Pashinyan was not appointed for Armenia to do well — Yevgeny Satanovsky

October 15 2024, 14:05

Politics

 
Speaking with Alpha News, Russian political scientist Yevgeny Satanovsky commented on Armenian-Russian relations and Russia’s role in Armenian-Azerbaijani talks.
 
“Russia is losing the South Caucasus as a historical region in which it has been present for the last 300 years. Just like Kazakhstan and Central Asia. This is what happens at the moment. We do not know what will happen tomorrow. 

From Erdogan’s point of view, which is largely true, Turkey is acquiring Transcaucasia at the expense of Russia. But Recep Tayyip Erdogan’s appetites are much bigger. They extend to all those regions where the Ottoman Porte once was and to a significant part of the world that had nothing to do with Turkey, and its rulers periodically destroyed the Turkish sultans. But smart, cunning and stubborn Erdogan replaces the history that was with the history that he would like to see,” the expert stressed.

He believes that official Moscow no longer wants to host the talks between Armenia and Azerbaijan, and it has its own reasons for this.

“The Russian leadership does not consider it necessary to host meetings between Aliyev and Pashinyan. Why? Well, for example, because of our relations with Pashinyan. Because our relations with Aliyev have always been normal. But when Russia tried unsuccessfully to mediate despite the fact that conditions were better for the same Karabakh, even at the beginning of the Second Karabakh War, Pashinyan proudly refused and today has done almost everything to break relations with Moscow, if not to break, then to spoil to the limit. 

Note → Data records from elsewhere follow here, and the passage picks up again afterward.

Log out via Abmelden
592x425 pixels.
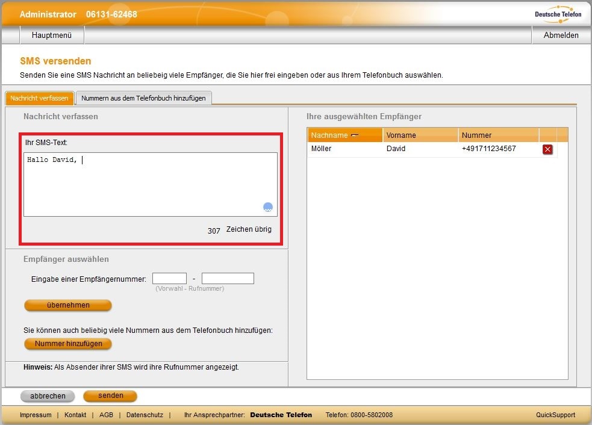pos(561,36)
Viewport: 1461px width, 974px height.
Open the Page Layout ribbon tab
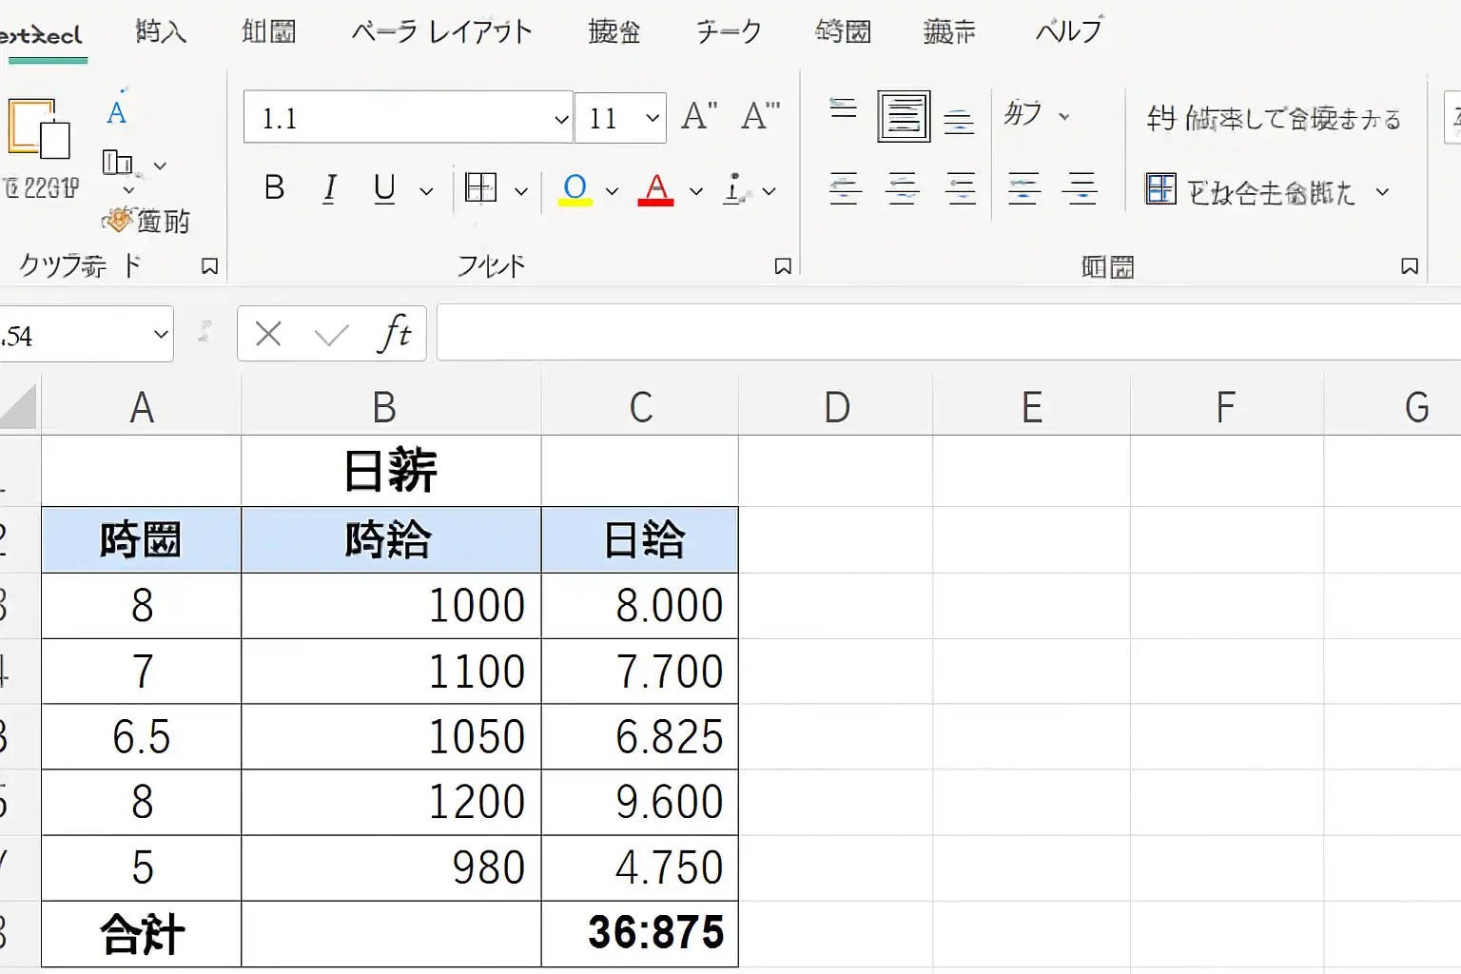coord(441,32)
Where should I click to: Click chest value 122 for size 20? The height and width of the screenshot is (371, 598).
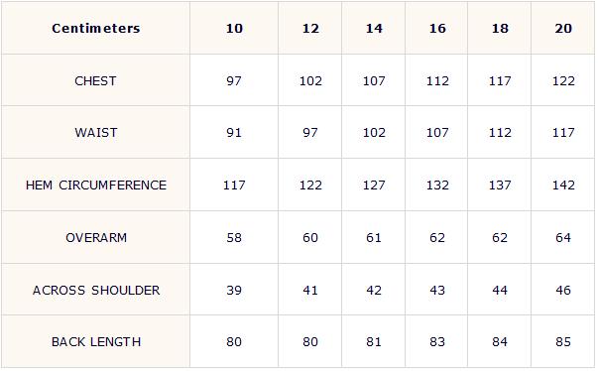[x=563, y=80]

I call Nikol Pashinyan, from a historical point of view, the Armenian version of Mr. Zelensky for a reason. The Americans didn’t appoint him in Armenia’s favor. In the same way, Zelensky was not appointed for Ukraine to do well. Thank God our relations have not reached the level of Ukrainian-Russian or even Georgian-Russian relations. Maybe they will someday. It’s all a matter of money, effort, and political strategy,” Satanovsky concluded.